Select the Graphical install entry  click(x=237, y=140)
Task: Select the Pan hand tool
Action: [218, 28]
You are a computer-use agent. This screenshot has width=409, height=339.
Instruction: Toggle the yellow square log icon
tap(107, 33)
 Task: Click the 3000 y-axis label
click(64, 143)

---

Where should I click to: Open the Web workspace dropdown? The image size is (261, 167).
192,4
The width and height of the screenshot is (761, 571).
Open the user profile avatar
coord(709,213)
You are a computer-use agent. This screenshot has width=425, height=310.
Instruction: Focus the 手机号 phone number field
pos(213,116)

#### Task statement:
Sift the material for lines with the string "This". Copy each one found.

#### Your response:
You are a computer-use agent. This screenshot has width=409, height=339.
You are a computer-use agent. This screenshot has width=425, height=310.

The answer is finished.